Viernes, por su lado, permanece en el acantilado, legado de Robinson mientras regresa, donde debe adiestrarse en prácticas de una cotidianidad foránea, como palear la nieve, aunque en la isla no haya sino arena; donde aprende a cultivar y a enfrentar a los embaucadores, los modernos colonizadores, que le cambian los frutos sembrados por cajetillas de cigarrillos, y donde además sortea la tentación de una mujer que pertenece a una organización que protege a los migrantes; tras enamorarse de Viernes, ella adquiere la forma de una sirena, con cola de baldes de plástico, y lo convoca desde el mar, como a Odiseo. Pero él no quiere distraerse con los encantos del amor, pues, a diferencia de Robinson, él no busca un paraíso, sino construirlo, y no para crearse una soledad, como su salvador, sino para cumplir su misión: rescatar a “la gente flotante”, otros seres como él que han quedado a la deriva en el mar en su búsqueda de una vida mejor.
Las escenas de Viernes, intercaladas con las de Robinson, son más claras y elocuentes, sin perder el carácter simbólico; es más sencillo evidenciar el propósito y más palpable el arco dramático: Viernes pasa de ser el salvado a ser el salvador, se convierte en el rey de “la gente flotante”. No solo él mismo rescata a los migrantes de las aguas o de las embarcaciones de los guardias fronterizos, sino que, como acaso históricamente habrán hecho los refugiados de muchas naciones en la realidad, les crea un paraíso para albergarlos y construir juntos un devenir, el mismo paraíso que Robinson buscaba y al cual regresa tras su aventura, aunque distante, algo ajeno, más bien como un espectro que gravita en el aire, desde donde contempla satisfecho cómo el acantilado que acompañó su soledad es ahora una tierra prometida.
Es por esa razón que The Island es también sobre la soledad y su poder transformador. Son constantes las reflexiones en torno a este tema: “los dos juntos podemos llorar nuestra soledad”, “estamos tan solos juntos”, “todos piensan que pretendo estar solo para mantener lo que tengo solamente para mí”, “cantar y bailar la soledad” son algunas de las frases que salpican durante la historia. Apela entonces la película a una soledad compartida; de hecho son muy breves los momentos en que un personaje esté completamente solo. Nos querrá quizá decir que el aislamiento no es más que mero egoísmo, si no se pretende con ello cambiar el mundo, y esto solo se logra en la relación con el otro, en la manera de hacer coincidir soledades.
No es casualidad que muchos de nuestros mitos, sobre todo aquellos que apelan a un origen, inician precisamente con seres solitarios.

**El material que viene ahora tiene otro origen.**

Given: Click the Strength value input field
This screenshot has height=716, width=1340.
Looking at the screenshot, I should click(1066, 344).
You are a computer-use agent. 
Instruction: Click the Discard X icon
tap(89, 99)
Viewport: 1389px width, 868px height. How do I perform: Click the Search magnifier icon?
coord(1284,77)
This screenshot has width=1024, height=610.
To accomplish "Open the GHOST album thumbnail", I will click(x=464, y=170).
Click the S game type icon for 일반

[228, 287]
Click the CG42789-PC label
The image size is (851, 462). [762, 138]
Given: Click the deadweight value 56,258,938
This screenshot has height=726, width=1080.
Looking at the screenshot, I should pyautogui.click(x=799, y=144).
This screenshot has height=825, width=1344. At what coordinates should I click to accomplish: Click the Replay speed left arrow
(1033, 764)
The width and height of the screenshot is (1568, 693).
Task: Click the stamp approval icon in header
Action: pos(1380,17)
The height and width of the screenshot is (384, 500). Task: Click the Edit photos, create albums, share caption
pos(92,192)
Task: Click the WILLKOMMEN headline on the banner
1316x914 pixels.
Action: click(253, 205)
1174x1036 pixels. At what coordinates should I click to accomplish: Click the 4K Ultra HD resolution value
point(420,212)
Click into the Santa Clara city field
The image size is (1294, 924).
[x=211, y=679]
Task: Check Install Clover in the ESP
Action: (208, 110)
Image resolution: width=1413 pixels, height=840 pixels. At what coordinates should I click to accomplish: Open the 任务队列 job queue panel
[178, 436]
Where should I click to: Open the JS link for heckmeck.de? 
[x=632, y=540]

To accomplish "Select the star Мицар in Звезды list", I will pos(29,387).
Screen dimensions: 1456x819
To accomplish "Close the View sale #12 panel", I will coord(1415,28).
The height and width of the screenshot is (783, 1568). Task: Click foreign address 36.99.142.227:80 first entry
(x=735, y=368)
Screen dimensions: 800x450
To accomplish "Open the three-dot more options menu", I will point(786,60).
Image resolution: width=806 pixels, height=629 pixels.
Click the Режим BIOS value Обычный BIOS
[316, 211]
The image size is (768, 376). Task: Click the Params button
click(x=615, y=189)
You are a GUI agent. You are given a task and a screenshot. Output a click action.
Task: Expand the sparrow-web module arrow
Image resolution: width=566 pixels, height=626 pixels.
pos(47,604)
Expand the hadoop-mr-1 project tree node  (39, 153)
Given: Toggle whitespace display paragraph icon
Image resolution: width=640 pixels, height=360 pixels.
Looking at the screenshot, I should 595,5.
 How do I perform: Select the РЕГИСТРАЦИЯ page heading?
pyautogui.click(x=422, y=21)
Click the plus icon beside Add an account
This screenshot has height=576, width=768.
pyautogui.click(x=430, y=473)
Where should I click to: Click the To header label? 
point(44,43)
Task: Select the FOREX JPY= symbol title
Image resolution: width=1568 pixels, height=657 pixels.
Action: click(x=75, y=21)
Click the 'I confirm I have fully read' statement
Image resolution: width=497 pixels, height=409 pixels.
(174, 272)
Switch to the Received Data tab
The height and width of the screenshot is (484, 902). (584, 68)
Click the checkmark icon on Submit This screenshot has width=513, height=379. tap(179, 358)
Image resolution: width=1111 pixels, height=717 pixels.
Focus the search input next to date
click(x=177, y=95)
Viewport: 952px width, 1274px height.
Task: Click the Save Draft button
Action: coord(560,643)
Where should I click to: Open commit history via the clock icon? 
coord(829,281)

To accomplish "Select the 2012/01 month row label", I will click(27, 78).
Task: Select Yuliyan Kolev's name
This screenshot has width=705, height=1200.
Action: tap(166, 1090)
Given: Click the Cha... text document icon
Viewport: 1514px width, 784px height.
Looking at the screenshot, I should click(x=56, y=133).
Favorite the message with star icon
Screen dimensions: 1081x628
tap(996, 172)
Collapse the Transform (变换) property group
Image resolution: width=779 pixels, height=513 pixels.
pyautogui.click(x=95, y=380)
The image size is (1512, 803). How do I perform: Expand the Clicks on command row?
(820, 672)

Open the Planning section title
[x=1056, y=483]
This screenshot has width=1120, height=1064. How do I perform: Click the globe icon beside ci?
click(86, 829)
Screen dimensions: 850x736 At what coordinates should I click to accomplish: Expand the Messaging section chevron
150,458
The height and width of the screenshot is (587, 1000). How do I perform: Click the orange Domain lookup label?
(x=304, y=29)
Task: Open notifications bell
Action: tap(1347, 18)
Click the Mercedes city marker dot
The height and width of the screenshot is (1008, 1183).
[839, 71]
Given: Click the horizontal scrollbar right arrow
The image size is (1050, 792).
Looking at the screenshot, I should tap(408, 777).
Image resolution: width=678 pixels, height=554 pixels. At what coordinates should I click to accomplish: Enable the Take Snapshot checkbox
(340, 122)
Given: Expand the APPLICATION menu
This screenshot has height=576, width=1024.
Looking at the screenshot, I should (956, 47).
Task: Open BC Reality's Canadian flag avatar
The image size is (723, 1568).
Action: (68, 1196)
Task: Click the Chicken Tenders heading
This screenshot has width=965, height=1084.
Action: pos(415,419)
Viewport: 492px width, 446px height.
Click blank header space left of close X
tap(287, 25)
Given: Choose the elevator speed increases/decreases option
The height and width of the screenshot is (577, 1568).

Así sucede con The Island. El encuentro de dos hombres en su soledad, uno que huye entre los azares del mar, otro que se esconde de las injusticias del mundo, desata una transformación y, con ello, un universo de vertiginoso simbolismo, donde confluyen la fuerza de la naturaleza, acontecimientos prodigiosos de los héroes en su búsqueda del paraíso, incluso lo sobrenatural y lo fantástico, para darle un contorno distinto a los desfigurados rasgos de nuestro tiempo y con ello imprimirle una mitología esperanzadora y musical a la magullada civilización humana.